The final reveal, though, is the biggest reference of all, as we discover that Kieran – congratulations to all of you who guessed it – is Ghostface 2.0, getting revenge on both Emma and Audrey for killer Piper, who was his bae. It’s straight out of the pages of Craven’s textbook, with Kieran’s haircut even looking similar to Skeet Ulrich’s character. In true Scream TV fashion, that bloody discovery also gives a chance for character growth, as Emma becomes someone who can see other forms of punishment that don’t involve death.

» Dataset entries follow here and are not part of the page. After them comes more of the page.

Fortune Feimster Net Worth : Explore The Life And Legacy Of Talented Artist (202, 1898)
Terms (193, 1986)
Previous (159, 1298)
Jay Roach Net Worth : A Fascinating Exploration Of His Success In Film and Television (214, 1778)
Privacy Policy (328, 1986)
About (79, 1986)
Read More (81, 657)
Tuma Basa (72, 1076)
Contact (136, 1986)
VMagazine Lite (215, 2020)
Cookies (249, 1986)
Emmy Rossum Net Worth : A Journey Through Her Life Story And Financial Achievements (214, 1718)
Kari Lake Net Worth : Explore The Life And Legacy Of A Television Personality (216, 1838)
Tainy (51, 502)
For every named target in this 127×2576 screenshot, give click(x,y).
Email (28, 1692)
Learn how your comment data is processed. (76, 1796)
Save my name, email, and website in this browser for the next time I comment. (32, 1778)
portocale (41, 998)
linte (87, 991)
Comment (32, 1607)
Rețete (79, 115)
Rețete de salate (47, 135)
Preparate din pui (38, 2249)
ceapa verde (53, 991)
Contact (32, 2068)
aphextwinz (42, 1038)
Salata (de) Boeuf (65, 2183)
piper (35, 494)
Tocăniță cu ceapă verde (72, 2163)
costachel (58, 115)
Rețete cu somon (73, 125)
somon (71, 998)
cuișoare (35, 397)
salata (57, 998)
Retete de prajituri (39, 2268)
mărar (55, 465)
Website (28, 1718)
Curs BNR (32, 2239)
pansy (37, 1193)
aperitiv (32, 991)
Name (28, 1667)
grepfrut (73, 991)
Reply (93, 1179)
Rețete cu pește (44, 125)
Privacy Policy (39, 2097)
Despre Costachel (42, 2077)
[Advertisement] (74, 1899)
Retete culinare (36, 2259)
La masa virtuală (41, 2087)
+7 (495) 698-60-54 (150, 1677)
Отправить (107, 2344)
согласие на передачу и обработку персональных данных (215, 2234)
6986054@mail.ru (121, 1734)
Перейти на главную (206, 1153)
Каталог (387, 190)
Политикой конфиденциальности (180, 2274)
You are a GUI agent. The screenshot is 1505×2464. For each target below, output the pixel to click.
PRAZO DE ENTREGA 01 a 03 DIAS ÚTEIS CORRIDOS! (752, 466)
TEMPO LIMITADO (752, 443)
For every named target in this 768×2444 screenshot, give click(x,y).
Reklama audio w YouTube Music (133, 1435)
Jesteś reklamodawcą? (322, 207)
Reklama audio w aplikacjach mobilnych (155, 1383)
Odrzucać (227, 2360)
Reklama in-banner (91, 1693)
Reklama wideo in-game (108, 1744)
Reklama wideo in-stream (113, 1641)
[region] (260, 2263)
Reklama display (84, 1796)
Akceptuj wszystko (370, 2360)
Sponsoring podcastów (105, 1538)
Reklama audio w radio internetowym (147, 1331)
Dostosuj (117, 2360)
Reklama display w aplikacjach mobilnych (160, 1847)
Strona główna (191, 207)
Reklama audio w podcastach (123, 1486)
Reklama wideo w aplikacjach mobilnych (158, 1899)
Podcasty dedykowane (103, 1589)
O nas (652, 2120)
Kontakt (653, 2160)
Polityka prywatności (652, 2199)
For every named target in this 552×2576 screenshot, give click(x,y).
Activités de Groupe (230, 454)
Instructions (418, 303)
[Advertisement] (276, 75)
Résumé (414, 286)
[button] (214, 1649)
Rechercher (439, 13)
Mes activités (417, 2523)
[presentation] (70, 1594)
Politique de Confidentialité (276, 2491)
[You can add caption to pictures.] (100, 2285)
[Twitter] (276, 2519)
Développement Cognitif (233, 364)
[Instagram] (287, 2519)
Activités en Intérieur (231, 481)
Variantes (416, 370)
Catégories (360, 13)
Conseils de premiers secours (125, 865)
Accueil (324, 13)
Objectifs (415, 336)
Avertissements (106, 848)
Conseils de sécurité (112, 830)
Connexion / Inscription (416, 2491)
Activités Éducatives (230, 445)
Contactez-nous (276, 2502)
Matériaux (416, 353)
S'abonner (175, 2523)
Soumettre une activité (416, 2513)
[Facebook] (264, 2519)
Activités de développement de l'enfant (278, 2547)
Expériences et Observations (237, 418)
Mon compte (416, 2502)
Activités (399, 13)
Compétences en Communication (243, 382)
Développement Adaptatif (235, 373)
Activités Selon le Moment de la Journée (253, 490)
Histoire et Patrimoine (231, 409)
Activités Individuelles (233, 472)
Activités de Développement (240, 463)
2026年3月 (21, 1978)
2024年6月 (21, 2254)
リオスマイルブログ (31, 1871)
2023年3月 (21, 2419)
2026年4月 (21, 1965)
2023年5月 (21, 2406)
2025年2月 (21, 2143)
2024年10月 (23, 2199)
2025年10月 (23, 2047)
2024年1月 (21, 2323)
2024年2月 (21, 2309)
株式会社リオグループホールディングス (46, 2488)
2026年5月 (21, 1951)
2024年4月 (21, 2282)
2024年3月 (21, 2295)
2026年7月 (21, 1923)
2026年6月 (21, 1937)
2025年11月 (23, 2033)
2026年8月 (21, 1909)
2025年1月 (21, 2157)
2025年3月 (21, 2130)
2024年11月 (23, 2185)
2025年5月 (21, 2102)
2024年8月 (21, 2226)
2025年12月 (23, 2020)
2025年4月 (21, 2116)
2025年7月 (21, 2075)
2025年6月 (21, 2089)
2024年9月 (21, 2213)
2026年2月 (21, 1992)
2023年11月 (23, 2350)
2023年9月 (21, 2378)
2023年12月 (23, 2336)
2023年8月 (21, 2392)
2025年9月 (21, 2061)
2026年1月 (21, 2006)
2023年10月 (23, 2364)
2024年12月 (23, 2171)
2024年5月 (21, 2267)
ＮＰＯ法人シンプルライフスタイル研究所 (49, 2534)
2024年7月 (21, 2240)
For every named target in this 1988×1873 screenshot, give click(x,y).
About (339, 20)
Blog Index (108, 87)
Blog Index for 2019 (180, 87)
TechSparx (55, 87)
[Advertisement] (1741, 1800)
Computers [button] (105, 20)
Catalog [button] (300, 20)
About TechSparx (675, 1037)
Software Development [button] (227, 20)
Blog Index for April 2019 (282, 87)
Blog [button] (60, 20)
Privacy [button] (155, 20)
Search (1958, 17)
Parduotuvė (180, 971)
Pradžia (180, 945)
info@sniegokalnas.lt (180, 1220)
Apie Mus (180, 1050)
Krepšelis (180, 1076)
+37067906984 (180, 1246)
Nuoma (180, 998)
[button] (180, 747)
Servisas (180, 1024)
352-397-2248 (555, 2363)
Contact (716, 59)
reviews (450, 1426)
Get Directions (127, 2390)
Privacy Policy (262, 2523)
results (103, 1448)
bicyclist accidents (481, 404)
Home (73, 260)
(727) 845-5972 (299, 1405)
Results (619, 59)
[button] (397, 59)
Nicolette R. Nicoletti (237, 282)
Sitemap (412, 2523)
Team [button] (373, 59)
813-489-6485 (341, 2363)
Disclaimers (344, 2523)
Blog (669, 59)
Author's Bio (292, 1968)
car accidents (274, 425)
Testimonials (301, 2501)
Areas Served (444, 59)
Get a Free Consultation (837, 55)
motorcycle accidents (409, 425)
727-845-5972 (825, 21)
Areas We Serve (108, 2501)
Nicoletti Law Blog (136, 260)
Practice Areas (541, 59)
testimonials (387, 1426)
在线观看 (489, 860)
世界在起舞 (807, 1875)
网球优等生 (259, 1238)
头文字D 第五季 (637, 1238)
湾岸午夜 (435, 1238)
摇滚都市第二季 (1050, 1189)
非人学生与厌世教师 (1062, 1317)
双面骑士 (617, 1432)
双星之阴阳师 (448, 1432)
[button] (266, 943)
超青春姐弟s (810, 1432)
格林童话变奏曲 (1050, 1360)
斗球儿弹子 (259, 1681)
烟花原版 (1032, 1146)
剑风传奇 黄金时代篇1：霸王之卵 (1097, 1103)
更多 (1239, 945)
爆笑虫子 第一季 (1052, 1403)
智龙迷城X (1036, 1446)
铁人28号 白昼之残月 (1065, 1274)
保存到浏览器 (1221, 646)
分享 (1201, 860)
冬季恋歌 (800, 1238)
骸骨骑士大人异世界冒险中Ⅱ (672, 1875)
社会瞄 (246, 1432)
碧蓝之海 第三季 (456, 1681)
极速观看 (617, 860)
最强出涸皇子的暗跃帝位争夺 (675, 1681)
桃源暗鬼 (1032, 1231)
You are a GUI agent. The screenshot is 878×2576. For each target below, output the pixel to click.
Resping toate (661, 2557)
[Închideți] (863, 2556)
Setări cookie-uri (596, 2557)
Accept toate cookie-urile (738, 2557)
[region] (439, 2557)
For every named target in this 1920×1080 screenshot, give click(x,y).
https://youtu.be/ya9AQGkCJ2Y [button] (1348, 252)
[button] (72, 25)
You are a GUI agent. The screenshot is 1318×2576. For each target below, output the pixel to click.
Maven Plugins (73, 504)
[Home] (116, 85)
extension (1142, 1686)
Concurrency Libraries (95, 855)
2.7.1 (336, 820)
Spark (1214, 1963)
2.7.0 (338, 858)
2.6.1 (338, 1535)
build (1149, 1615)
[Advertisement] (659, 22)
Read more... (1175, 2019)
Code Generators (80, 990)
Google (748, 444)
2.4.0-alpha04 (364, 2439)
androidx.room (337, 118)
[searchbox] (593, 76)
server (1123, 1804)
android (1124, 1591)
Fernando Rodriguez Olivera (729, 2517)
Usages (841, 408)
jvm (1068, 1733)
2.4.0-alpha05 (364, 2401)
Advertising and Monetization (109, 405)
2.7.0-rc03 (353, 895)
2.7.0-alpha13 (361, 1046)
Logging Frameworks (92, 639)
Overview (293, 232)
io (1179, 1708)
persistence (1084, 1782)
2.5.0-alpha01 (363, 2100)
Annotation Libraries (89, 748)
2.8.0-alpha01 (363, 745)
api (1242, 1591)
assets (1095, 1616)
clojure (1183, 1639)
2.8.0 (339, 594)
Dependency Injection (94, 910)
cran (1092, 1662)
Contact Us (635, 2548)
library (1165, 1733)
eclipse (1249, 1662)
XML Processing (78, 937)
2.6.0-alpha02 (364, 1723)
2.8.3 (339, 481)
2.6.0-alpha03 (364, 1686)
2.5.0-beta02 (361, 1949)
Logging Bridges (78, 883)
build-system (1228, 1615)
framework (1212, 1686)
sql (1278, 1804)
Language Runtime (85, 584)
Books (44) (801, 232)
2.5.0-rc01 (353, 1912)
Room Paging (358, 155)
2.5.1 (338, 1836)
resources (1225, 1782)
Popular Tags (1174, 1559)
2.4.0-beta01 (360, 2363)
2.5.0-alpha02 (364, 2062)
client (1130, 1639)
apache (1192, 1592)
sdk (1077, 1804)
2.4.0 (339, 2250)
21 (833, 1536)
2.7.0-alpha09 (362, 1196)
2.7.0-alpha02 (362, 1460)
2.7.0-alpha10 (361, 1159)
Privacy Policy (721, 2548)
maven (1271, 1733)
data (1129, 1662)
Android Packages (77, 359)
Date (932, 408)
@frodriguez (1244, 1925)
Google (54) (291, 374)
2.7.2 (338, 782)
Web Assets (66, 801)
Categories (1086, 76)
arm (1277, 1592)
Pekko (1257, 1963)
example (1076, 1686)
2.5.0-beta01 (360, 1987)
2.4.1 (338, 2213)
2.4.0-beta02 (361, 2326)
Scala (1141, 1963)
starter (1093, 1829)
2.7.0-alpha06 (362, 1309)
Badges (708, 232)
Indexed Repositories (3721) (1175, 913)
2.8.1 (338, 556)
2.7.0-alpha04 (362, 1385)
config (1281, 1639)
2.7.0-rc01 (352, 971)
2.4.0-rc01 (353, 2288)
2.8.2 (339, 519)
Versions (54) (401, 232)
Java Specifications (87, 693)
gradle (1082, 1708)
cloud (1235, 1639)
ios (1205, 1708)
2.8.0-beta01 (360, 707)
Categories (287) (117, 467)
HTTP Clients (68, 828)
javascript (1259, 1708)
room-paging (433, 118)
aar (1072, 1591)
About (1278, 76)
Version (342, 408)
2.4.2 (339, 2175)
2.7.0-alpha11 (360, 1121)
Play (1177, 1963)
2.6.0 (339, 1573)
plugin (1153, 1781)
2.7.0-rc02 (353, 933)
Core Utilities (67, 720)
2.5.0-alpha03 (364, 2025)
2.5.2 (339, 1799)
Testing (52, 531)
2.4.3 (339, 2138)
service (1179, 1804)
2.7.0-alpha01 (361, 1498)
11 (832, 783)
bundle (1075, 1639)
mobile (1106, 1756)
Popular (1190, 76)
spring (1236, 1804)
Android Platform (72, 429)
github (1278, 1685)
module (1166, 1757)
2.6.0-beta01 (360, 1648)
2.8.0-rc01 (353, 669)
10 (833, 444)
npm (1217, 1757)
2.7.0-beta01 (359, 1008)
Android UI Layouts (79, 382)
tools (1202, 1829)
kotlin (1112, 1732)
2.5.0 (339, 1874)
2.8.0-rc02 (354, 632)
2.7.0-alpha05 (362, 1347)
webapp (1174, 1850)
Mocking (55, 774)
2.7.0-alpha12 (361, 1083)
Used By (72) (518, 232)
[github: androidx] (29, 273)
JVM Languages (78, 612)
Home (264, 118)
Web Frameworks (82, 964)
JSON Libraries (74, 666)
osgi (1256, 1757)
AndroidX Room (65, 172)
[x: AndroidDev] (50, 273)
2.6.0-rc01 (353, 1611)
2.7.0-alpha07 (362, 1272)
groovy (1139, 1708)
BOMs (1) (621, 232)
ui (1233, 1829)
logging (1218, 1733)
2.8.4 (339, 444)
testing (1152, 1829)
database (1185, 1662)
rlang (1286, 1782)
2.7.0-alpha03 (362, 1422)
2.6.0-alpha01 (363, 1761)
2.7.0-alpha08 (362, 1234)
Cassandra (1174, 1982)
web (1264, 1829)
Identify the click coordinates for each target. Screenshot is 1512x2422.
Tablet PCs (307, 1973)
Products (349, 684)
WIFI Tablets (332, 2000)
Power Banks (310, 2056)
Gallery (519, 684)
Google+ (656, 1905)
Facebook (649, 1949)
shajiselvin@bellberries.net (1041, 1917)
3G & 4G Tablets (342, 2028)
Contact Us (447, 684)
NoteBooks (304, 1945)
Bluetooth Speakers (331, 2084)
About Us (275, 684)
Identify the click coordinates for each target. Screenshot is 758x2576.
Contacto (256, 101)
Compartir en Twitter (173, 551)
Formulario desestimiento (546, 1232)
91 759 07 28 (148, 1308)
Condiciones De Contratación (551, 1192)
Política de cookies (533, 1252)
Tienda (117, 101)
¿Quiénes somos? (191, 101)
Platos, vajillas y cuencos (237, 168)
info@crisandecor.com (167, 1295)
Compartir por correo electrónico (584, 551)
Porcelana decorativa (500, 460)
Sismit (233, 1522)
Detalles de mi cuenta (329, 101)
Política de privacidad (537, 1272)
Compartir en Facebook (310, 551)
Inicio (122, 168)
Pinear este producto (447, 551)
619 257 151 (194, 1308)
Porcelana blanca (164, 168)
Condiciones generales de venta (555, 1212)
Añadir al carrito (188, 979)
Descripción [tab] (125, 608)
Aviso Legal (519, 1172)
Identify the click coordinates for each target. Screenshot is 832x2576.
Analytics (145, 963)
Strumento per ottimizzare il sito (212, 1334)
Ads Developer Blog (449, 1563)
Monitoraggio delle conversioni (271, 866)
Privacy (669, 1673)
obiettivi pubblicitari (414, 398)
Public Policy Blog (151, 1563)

Looking backwards and forwards also drives the show to its cliffhanger ending – because, of course, there’s a cliffhanger. While Emma is unmasking her boyfriend of several years, Maggie has been attempting to communicate with her own troubled ex – none other than Brandon James. Leaving a note in the garden tree for him, as she used to, she finds it re-pinned to the trunk with a dagger through it – a sign that someone is still out there who knows something. And, sure enough, while Emma and Audrey are moving on with life and Brooke and Stavo are playing happy families with Stavo’s dad,
Kieran is being called in prison – by someone claiming to be Brandon himself.
If Scream the film managed to spawn three sequels, it’s the kind of twist that suggests the series could just keep going on indefinitely. While Season 2 has proven that the programme can do impressive things with multiple seasons, it also demonstrates the pitfalls of the show being given too much rope to play with. MTV’s spin-off continues to offer up enjoyable, smart, creative scares for new and old fans alike. Does that mean it should do more? Perhaps not. Or perhaps it would benefit from changing story and characters completely. The news that MTV has commissioned a two-part Halloween special, which will wrap up Season 2’s cliffhanger, is certainly nothing to be afraid of.
Scream the TV series is available to watch online on Netflix UK, as part of an £8.99 monthly subscription.